As a follow-up to its Bilski decision last summer, and continuing its focus on the question of patentable subject matter, the U.S. Supreme Court today issued its decision in Mayo Collaborative Services v. Prometheus Laboratories, Inc.  In a unanimous decision, the Supreme Court held that method claims that involved administering a drug to a patient and determining the effect were not patentable subject matter.  The Court held that the correlation between the drug being administered and the concentrations of certain metabolites in the blood of the patient was not itself patentable as a "law of nature," and the claimed processes, while not natural laws themselves, did not sufficiently transform the nature of the claims.

Prometheus Laboratories is the exclusive licensee of two patents claiming the use of thiopurine drugs to treat autoimmune diseases.  When ingested, the drugs are metabolized and produce metabolites in the bloodstream of the patient.  The claims are directed to processes that identify correlations between metabolite levels and likely harm or ineffectiveness of the drug with regard to that patient.  The claims each recite an administering step (the physician administers the drug to the patient), a determining step (the physician measures the resulting metabolite levels), and a "wherein" step describing the metabolite concentrations above which there is a likelihood of harmful side effects, and below which there is a likelihood of ineffectiveness.  The physician is informed that concentrations above or below either threshold indicate a need to decrease or increase the drug dosage.

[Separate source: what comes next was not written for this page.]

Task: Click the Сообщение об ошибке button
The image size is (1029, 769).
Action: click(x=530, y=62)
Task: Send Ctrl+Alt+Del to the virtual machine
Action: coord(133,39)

Mayo announced that it intended to sell and market a similar diagnostic test. Prometheus sued Mayo for patent infringement, and Mayo challenged the validity of the claims.  The District Court found that the claims effectively claimed natural laws or phenomena, and declared the claims invalid.  On appeal, the Federal Circuit Court of Appeals initially reversed, holding that the claims met the "transformation" element of the machine-or-transformation test which had been developed as a means for testing patent eligibility.  The case was remanded by the Supreme Court for further consideration in light of its Bilski decision, and the Federal Circuit reaffirmed its earlier conclusion.  In its decision today, the Supreme Court reversed.

The Court's starting point was that the relationship between the metabolite concentrations and the likelihood that the thiopurine drug dosage would be harmful or ineffective is a "law of nature," and thus not patentable.  The claimed processes were applications of a law of nature, and would not be patentable unless they have additional features that provide practical assurance that the processes are genuine applications of those laws, rather than an attempt to monopolize the correlations.  In this case, the Court determined that none of the steps of the method claims met this standard.

This decision brings into question the validity of similar claims in many patents already issued, and will have an immediate impact on pending patent applications.   It also may have some bearing on the issue of the patentability of parts of the human genome, an issue that the Supreme Court may consider this coming term in the Myriad Genetics case.